The Predicted Medium Term Crossover is the predicted 4-day exponential moving average of typical prices one day ahead (P4EMA+2) crosses above or below the actual 10-day simple moving average close (A5SMA).

It’s the early technical clues such as the Predicted Medium Term Crossover, provided by VantagePoint, which are so valuable to traders in their quest for consistent trading profits.

Also see at the bottom of the daily chart for the June e-mini S&P index that VantagePoint’s Predicted Neural Index (PIndex) is also in a bullish mode, with a reading of 1.00. The PIndex is a proprietary indicator that predicts whether or not a three-day simple moving average of the typical price will be higher or lower two days in the future than it is today. The Predicted Neural Index compares two three-day moving averages to one another – today’s actual three-day moving average with a predicted three-day moving average.

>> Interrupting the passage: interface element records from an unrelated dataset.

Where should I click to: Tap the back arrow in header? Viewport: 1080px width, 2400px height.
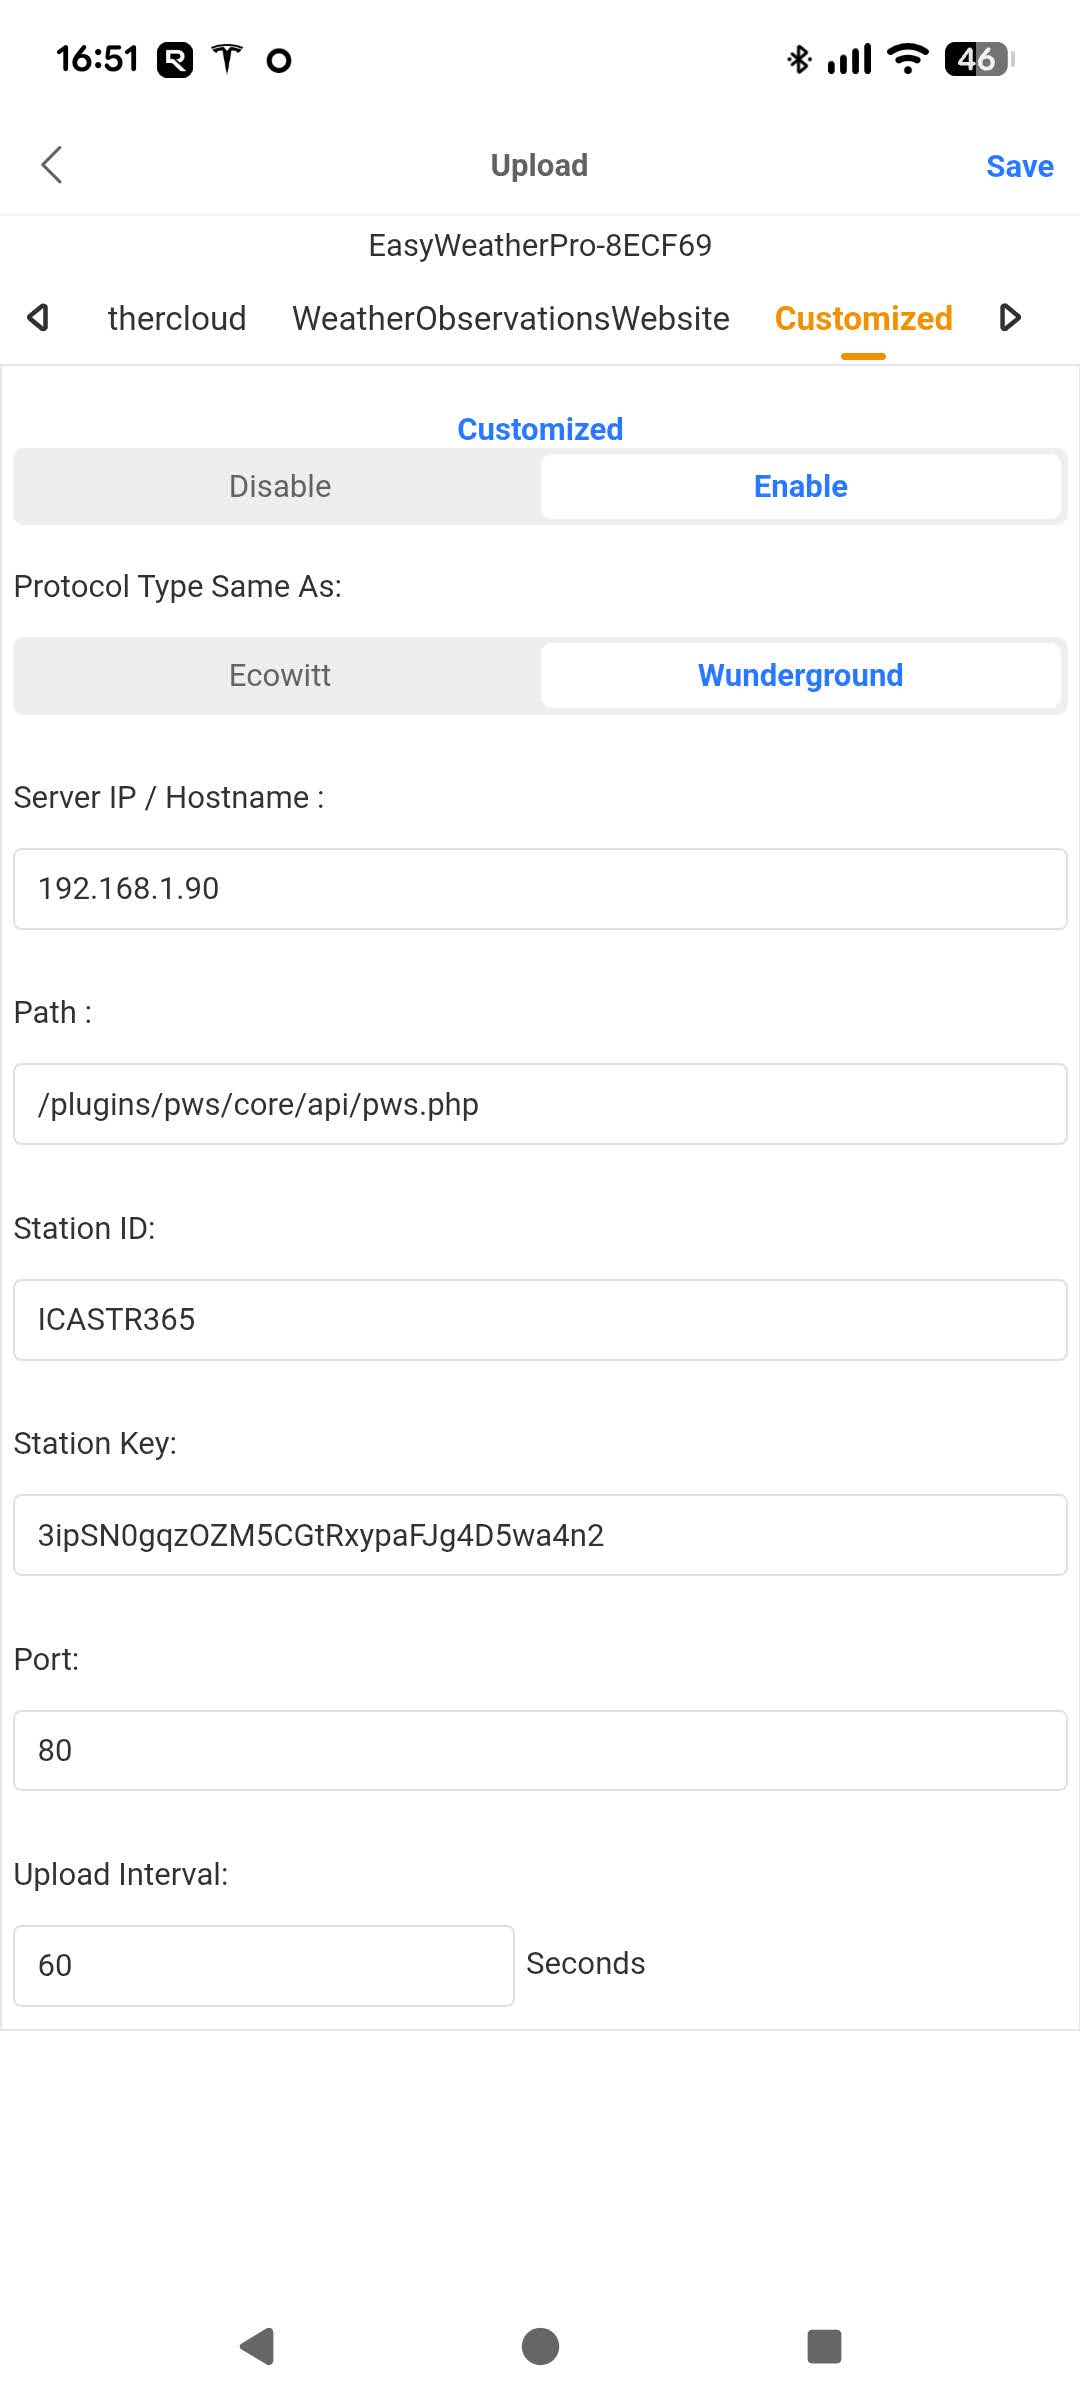[x=52, y=165]
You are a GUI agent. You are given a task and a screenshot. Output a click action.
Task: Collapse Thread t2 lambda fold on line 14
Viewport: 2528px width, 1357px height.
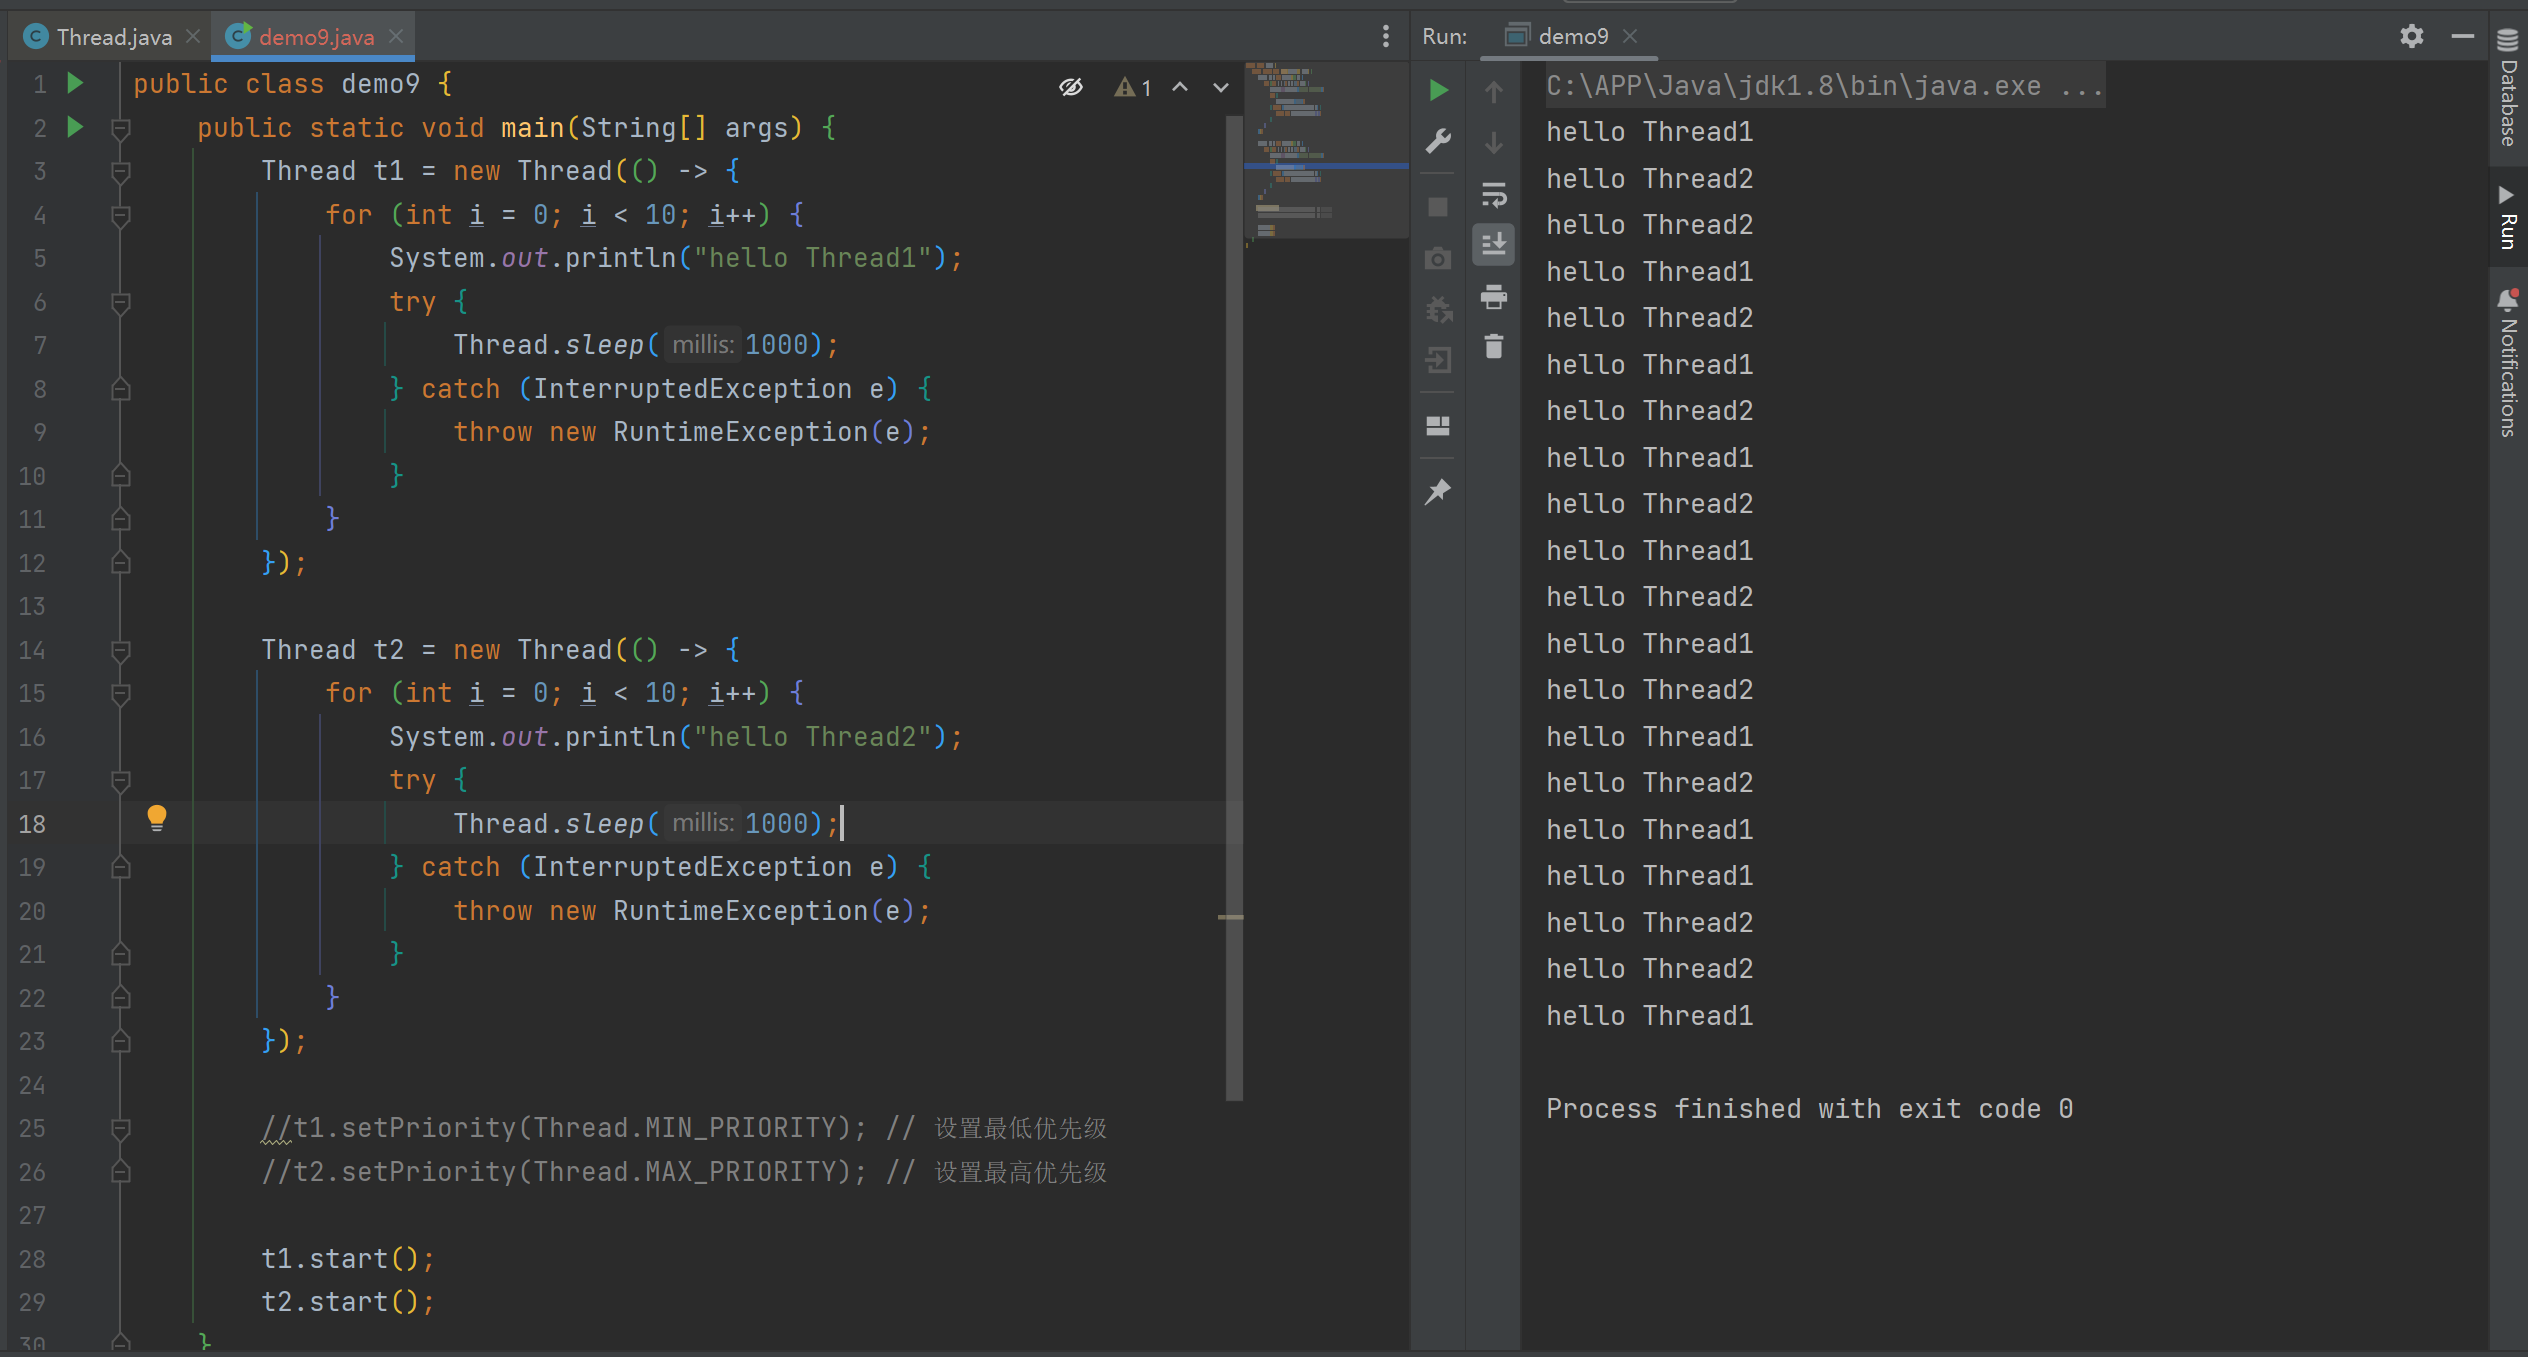(x=121, y=650)
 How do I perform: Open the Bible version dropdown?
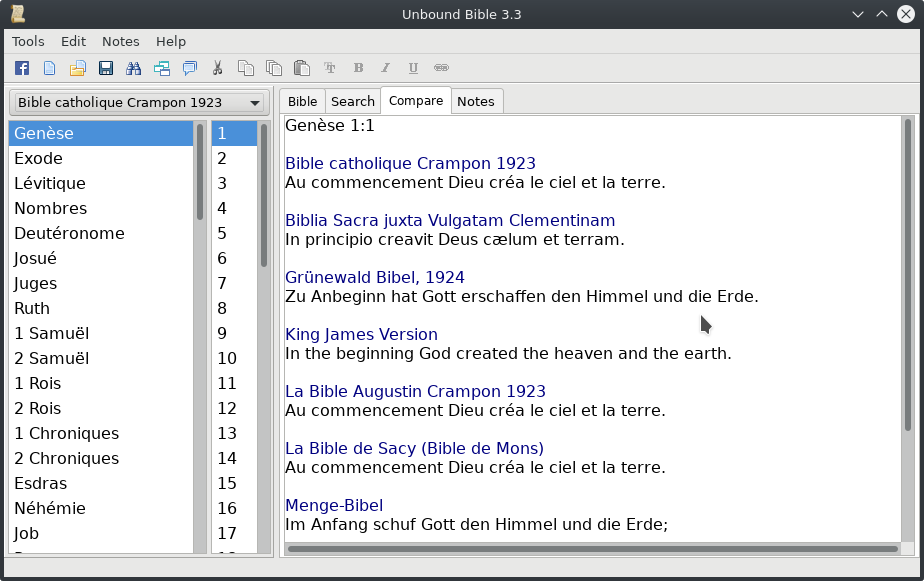click(139, 103)
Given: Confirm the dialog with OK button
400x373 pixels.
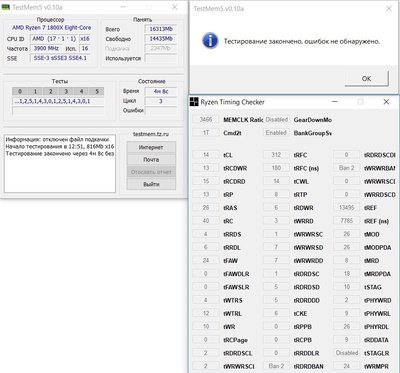Looking at the screenshot, I should click(366, 79).
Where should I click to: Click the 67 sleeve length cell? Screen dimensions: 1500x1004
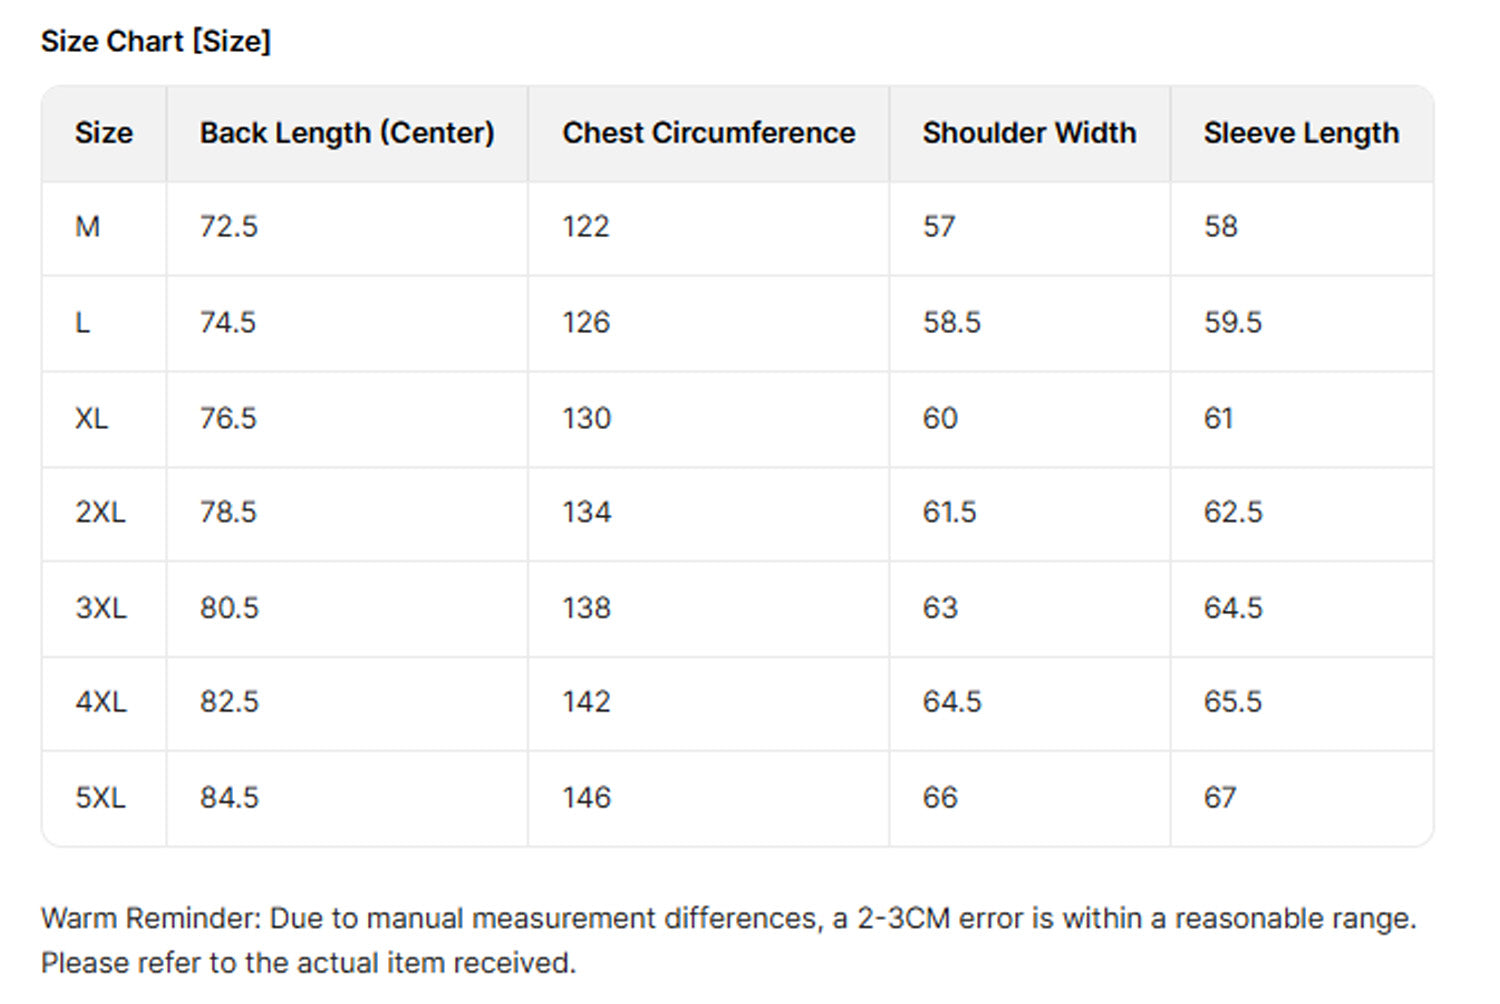tap(1220, 798)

When the predicted simple three-day moving average value of typical prices is greater than today’s actual three-day moving average value, the Predicted Neural Index is “1.00,” indicating that the market is expected to move higher over the next two days. When the predicted simple three-day moving average value of typical prices is less than today’s actual three-day moving average value, the Predicted Neural Index is “0.00,” indicating the market is expected to move lower over the next two days.

The Predicted Neural Index is either correct or incorrect so its performance can be measured in terms of percent correct to produce the accuracy statistics cited for VantagePoint, which has a predictive accuracy rate of around 85% across a wide range of markets and time spans in ongoing research.